Com isso em mente, Pereira diz que o grupo está promovendo capacitação nos próprios funcionários e em gestores da sua folha de terceirizados, para atender os clientes. “Tem um conceito errado no Brasil de que a terceirização é locação de mão de obra. É prestação de serviço, e para isso você tem que se tornar especialista naquele serviço. Estamos identificando as áreas nas quais somos especialistas”, diz. Entre elas estão RH, trade marketing, logística, varejo e atendimento ao público.
As empresas estão aproveitando o período de dúvidas e incertezas para se posicionar como consultorias sobre o tema, se aproximando de potenciais clientes. Até o fim do ano, por exemplo, o GI Group terá realizado cerca de 10 eventos em diversas cidades para “criar mais relacionamento, atrair ‘prospects’ e se firmar como empresa que gera conhecimento para o mercado de trabalho”, diz Ana Piza, diretora de negócios. A Page Interim, unidade de trabalho temporário do inglês PageGroup, também vem promovendo eventos com gestores de RH para conversar sobre as novas possibilidades após a aprovação da Lei da Terceirização e da Reforma trabalhista.
Na empresa, o crescimento no primeiro semestre deste ano foi de 60%, na comparação com o ano passado, segundo o diretor, Ricardo Haag, que diz que boa parte dele foi decorrente do momento econômico. Na crise, ele diz que as empresas buscam profissionais temporários ou terceirizados especializados em redução de custos, ao mesmo tempo em que há mais profissionais capacitados disponíveis para atuarem como temporários por conta dos cortes e demissões. “Já estávamos organizados para crescer, e agora revimos o orçamento para ter mais ambição. Para o segundo semestre, estamos falando de 15% a 20%”, diz Haag.
O PageGroup já vem apostando na unidade de temporários desde o ano passado, e Haag diz que no início deste ano a empresa deslocou uma equipe de profissionais de recrutamento e seleção para as vagas temporárias, que variam do analista a alto escalão. “A exigência em relação ao perfil e a qualidade dos profissionais é muito alta. O cliente quer contratar rápido e não quer ter período de adaptação”, diz.
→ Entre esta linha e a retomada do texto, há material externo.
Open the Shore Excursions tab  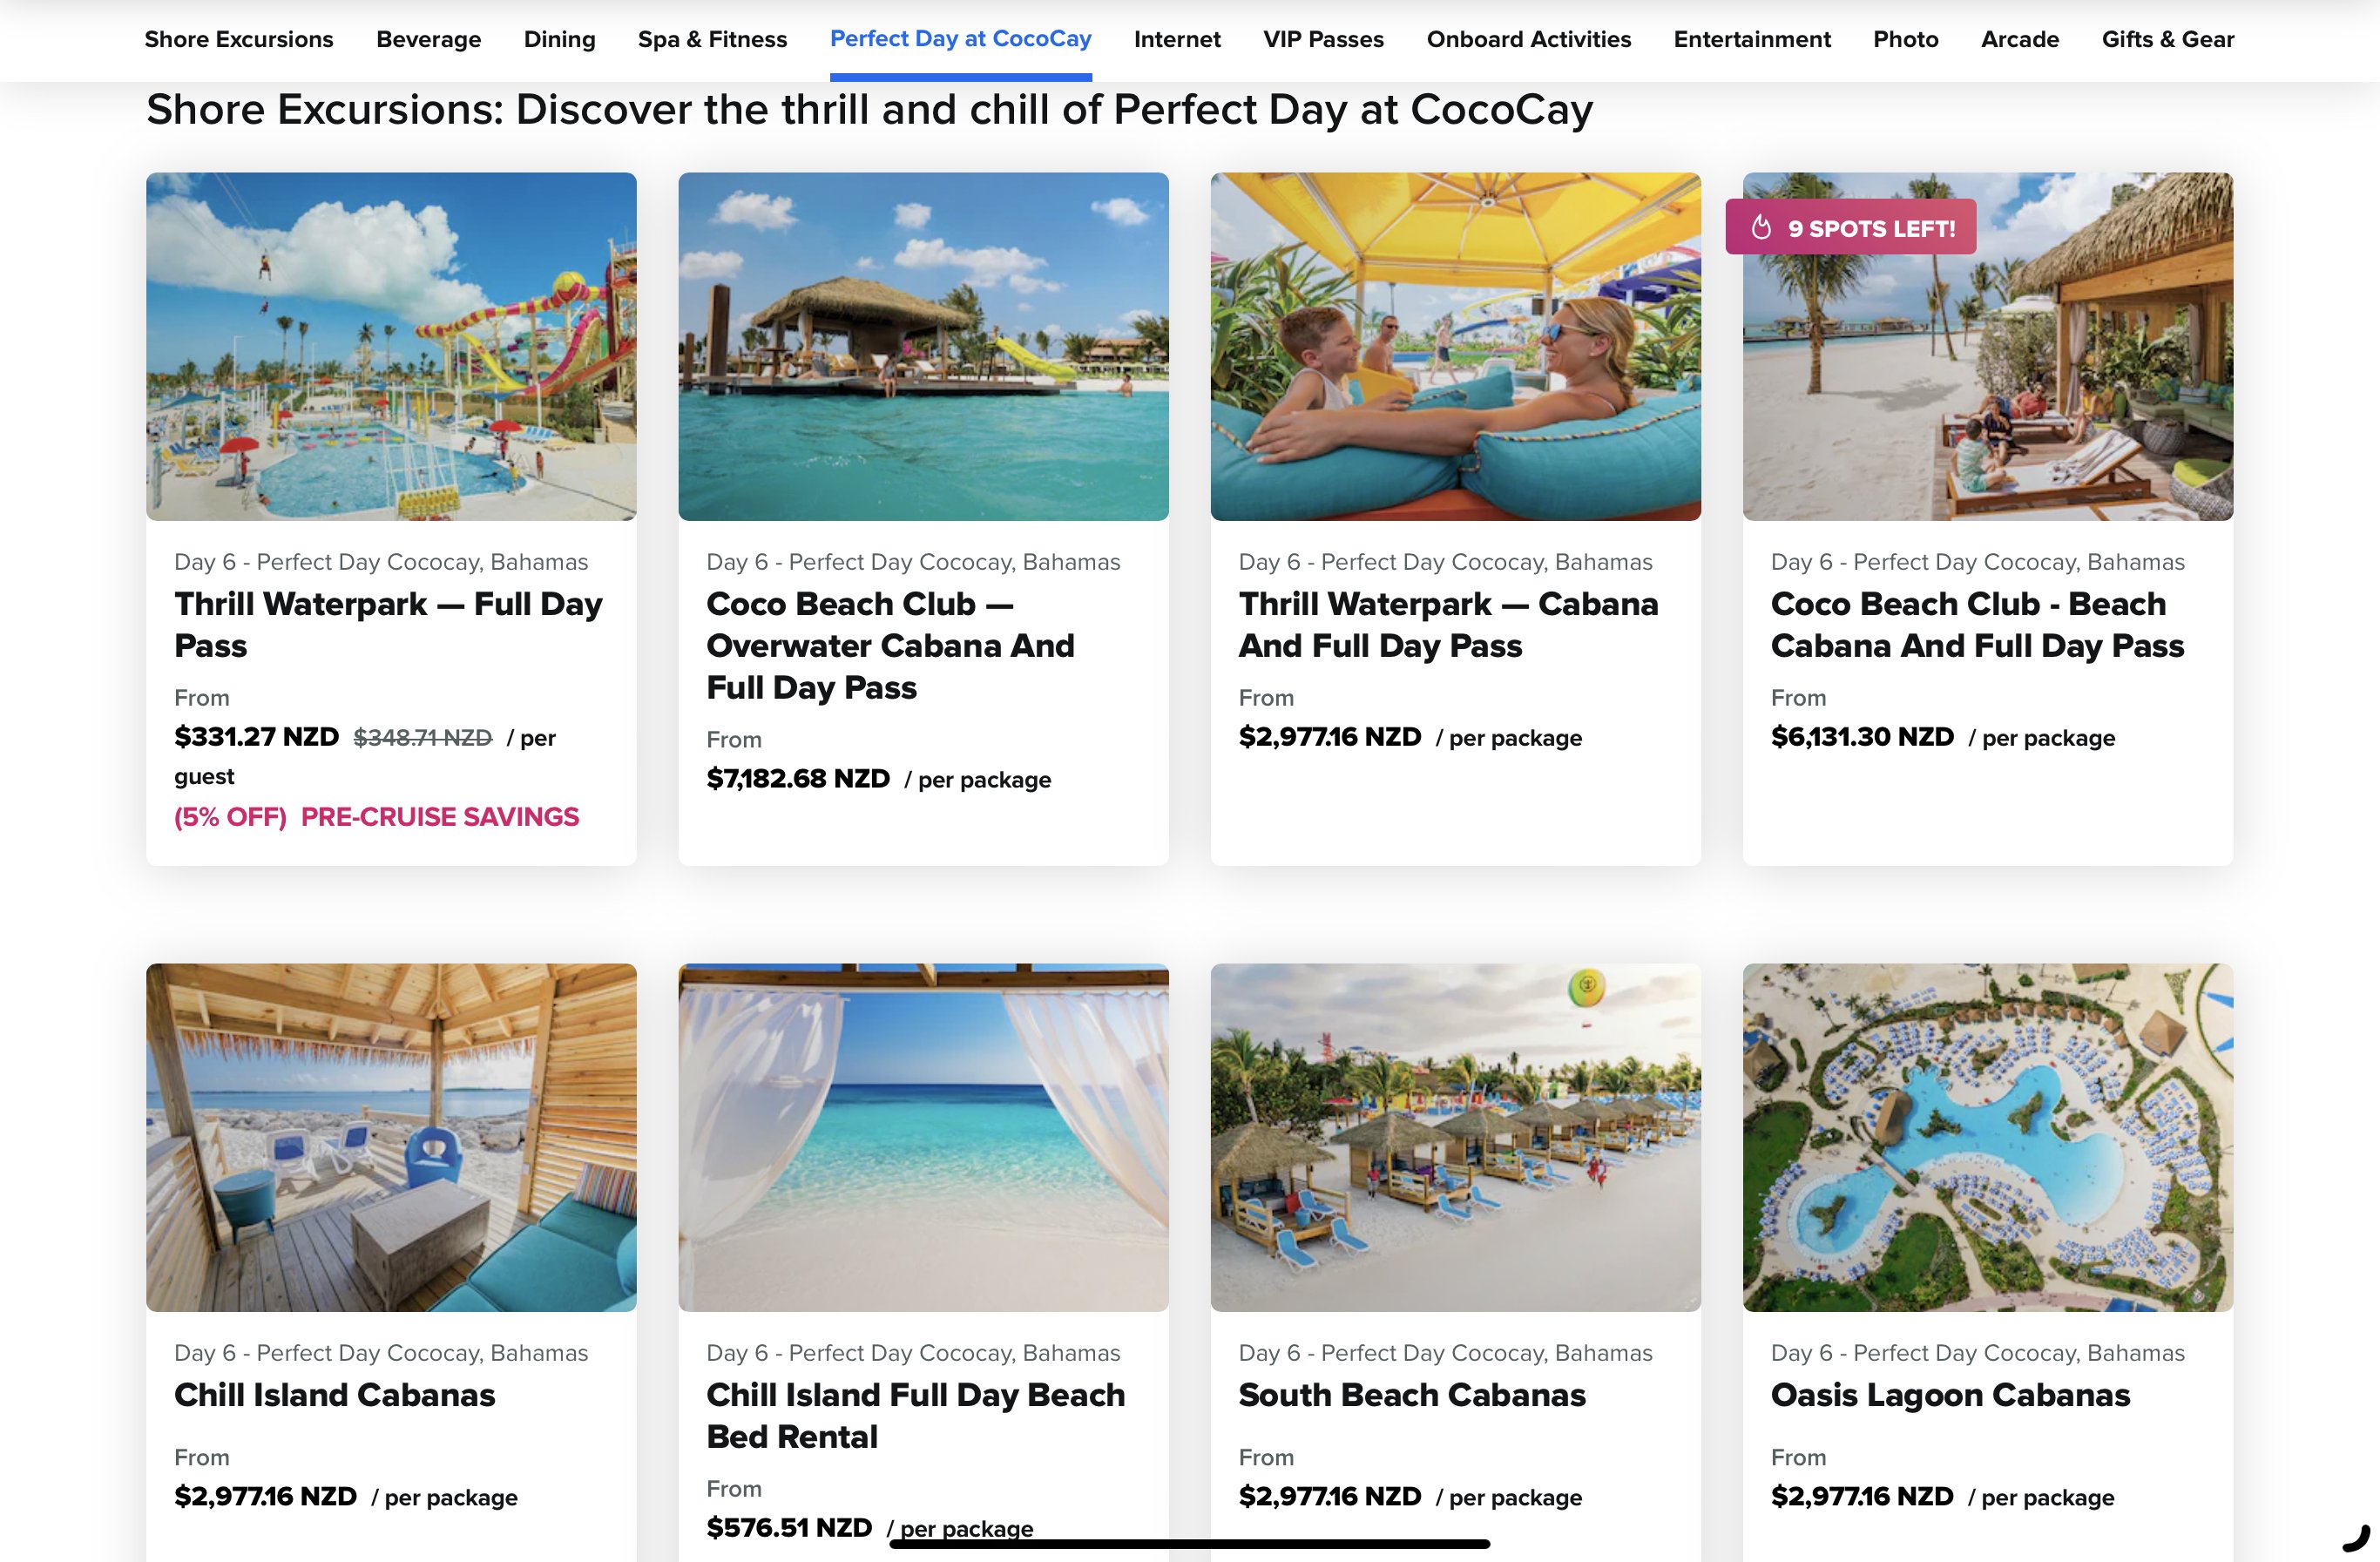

Toni Camargo, diretor da divisão de staffing da holandesa Randstad no Brasil, acha que o aumento na procura por serviços de terceirização vai acontecer quando as empresas entenderem melhor as regras. “Ainda vejo por parte dos executivos muita dúvida em relação à nova lei”, diz. Mas ele já vê companhias estudando a possibilidade como um critério estratégico na decisão de contratos. Na Randstad, o aumento em número de funcionários foi de 32% no primeiro semestre, na comparação com o ano passado.